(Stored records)
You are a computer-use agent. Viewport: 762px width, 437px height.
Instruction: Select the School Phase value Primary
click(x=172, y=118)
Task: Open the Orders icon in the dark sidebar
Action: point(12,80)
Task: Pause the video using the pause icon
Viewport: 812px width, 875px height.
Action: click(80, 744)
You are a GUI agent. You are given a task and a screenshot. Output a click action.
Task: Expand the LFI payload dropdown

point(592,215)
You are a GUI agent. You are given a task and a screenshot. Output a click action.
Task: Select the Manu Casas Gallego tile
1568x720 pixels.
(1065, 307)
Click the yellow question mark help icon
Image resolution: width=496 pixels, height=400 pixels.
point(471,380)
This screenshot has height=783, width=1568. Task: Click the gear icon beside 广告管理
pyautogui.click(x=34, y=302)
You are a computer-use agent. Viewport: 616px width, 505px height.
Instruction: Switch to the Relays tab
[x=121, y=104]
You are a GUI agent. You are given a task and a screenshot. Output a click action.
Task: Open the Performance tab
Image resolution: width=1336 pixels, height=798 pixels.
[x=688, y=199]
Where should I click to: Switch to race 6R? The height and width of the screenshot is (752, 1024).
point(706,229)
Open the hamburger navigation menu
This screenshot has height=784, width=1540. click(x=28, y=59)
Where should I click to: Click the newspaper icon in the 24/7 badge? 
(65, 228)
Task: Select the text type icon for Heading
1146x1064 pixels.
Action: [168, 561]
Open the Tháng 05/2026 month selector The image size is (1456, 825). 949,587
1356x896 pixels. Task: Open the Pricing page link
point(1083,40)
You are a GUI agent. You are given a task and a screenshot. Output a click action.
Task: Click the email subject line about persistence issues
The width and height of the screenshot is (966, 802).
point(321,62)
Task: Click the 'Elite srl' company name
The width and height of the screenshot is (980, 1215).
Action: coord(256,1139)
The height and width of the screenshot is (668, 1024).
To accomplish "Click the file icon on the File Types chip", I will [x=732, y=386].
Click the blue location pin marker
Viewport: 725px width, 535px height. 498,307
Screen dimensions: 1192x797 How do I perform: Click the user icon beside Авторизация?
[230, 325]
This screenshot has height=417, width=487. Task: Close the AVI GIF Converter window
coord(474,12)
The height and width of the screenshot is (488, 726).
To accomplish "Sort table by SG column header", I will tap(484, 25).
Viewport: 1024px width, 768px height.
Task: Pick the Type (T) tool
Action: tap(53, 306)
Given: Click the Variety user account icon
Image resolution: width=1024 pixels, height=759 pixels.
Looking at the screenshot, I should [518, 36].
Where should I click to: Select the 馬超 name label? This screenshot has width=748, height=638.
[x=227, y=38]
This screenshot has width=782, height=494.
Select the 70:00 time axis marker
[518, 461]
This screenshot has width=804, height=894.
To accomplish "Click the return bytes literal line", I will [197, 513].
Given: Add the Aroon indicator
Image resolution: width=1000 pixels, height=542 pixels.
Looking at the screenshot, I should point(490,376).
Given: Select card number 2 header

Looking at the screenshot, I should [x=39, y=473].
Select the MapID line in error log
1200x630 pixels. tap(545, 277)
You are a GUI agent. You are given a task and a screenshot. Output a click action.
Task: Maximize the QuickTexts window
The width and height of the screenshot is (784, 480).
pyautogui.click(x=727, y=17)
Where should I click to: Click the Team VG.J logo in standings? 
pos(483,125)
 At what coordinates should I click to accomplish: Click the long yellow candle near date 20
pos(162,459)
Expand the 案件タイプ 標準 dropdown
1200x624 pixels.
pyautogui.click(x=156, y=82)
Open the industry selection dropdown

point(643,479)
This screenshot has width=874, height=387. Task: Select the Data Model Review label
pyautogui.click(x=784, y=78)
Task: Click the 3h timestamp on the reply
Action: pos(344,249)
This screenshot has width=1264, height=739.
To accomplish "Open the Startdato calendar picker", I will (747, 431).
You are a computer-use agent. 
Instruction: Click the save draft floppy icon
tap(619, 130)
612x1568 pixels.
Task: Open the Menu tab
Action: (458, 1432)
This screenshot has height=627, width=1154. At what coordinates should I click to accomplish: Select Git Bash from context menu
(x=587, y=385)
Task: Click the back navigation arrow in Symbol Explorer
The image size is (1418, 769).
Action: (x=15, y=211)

● **What the task asks**
Copy out each line of the records where the word "computer" appears.

● **Exercise response**
You are a computer-use agent. Viewport: 762px width, 437px height.
You are a computer-use agent. Viewport: 616px width, 505px height.
You are a computer-use agent. 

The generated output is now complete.